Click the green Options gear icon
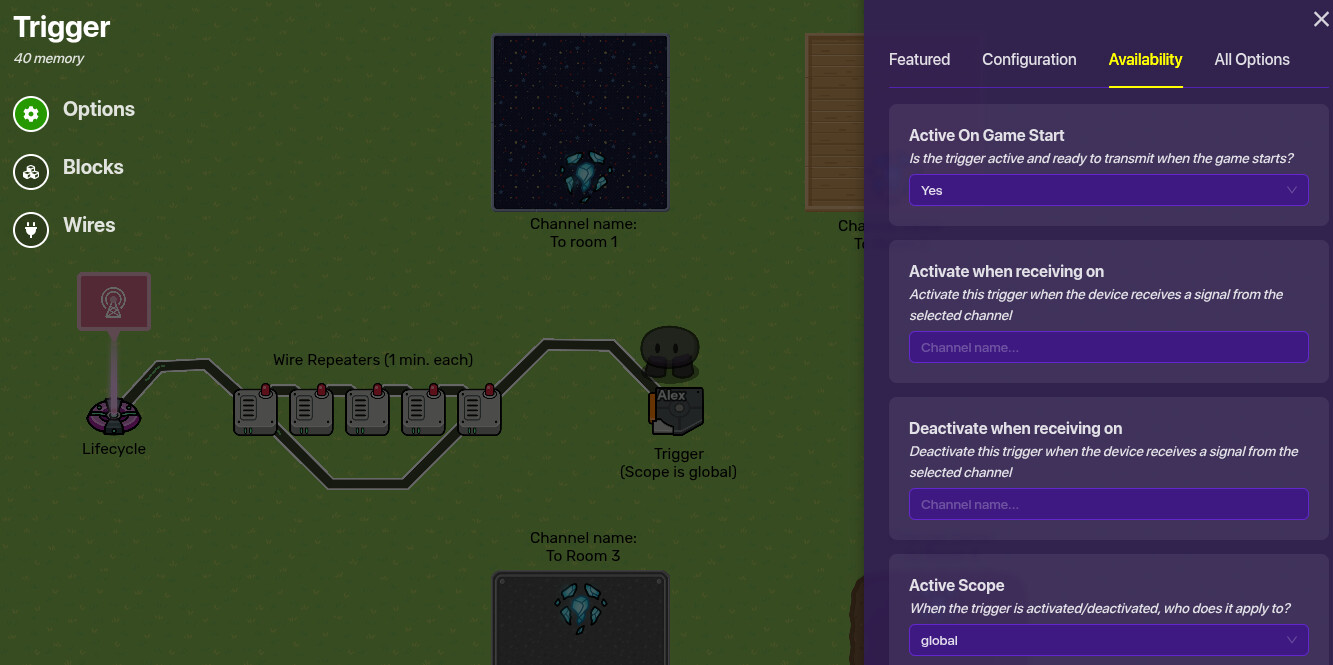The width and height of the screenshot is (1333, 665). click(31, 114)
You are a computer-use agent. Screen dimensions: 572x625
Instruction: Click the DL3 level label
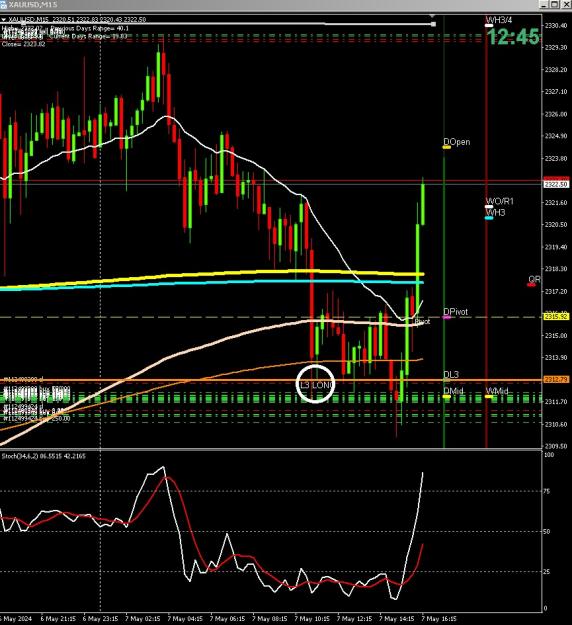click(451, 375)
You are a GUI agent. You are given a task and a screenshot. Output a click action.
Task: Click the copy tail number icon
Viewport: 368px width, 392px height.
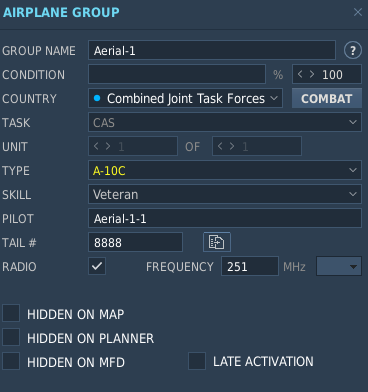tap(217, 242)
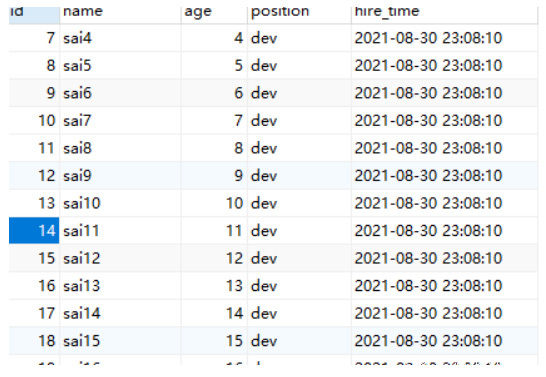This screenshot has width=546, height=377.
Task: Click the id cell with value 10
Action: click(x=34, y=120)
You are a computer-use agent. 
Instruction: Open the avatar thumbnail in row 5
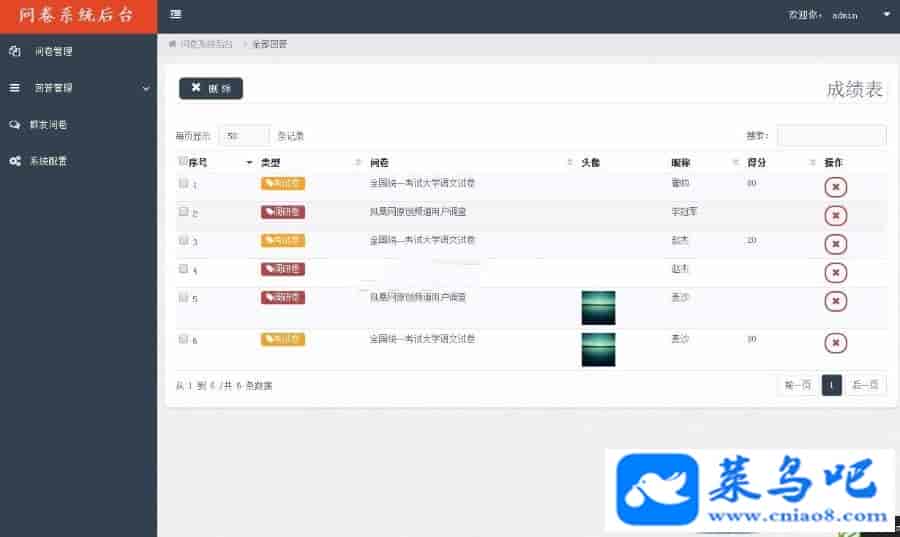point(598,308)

=-=-=

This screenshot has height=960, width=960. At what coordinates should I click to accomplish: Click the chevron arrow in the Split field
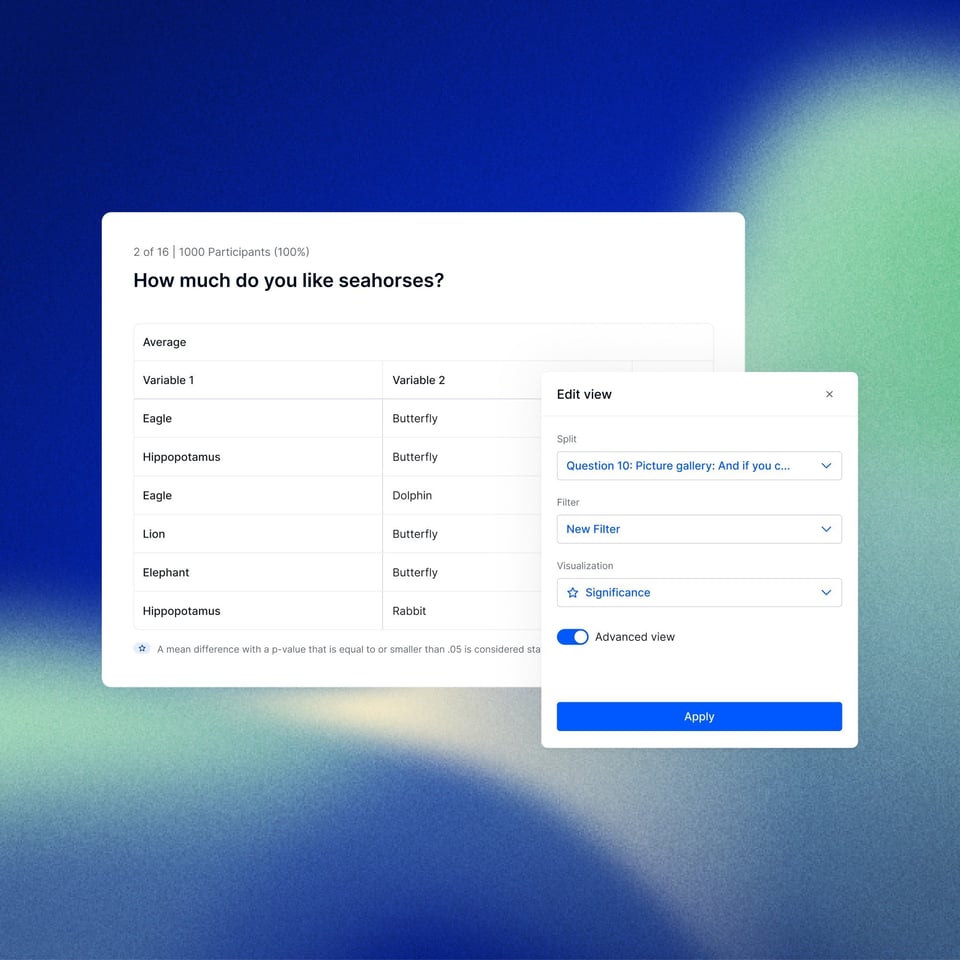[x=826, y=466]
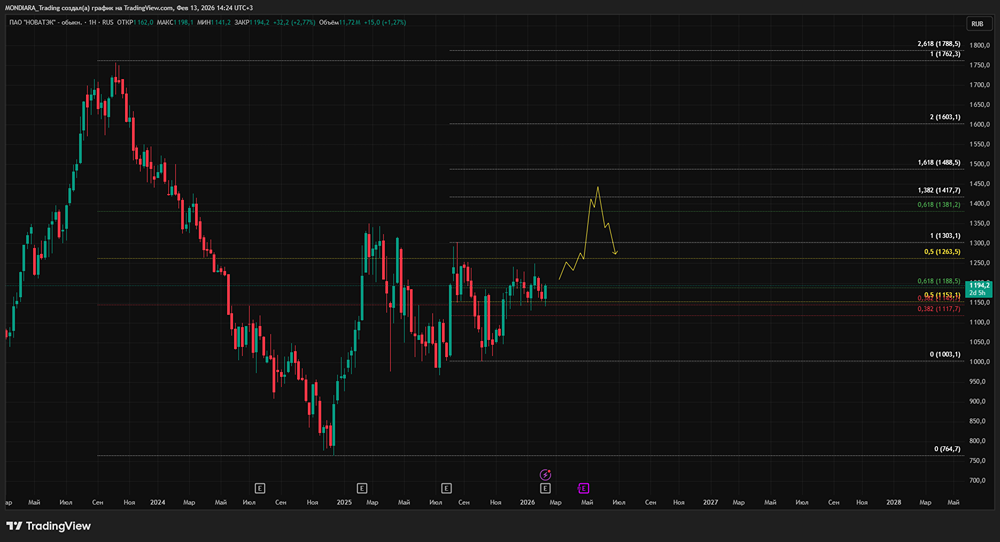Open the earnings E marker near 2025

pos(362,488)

=-=-=

Count each line above that has the word "agent" in it, and write down nothing but the total.

3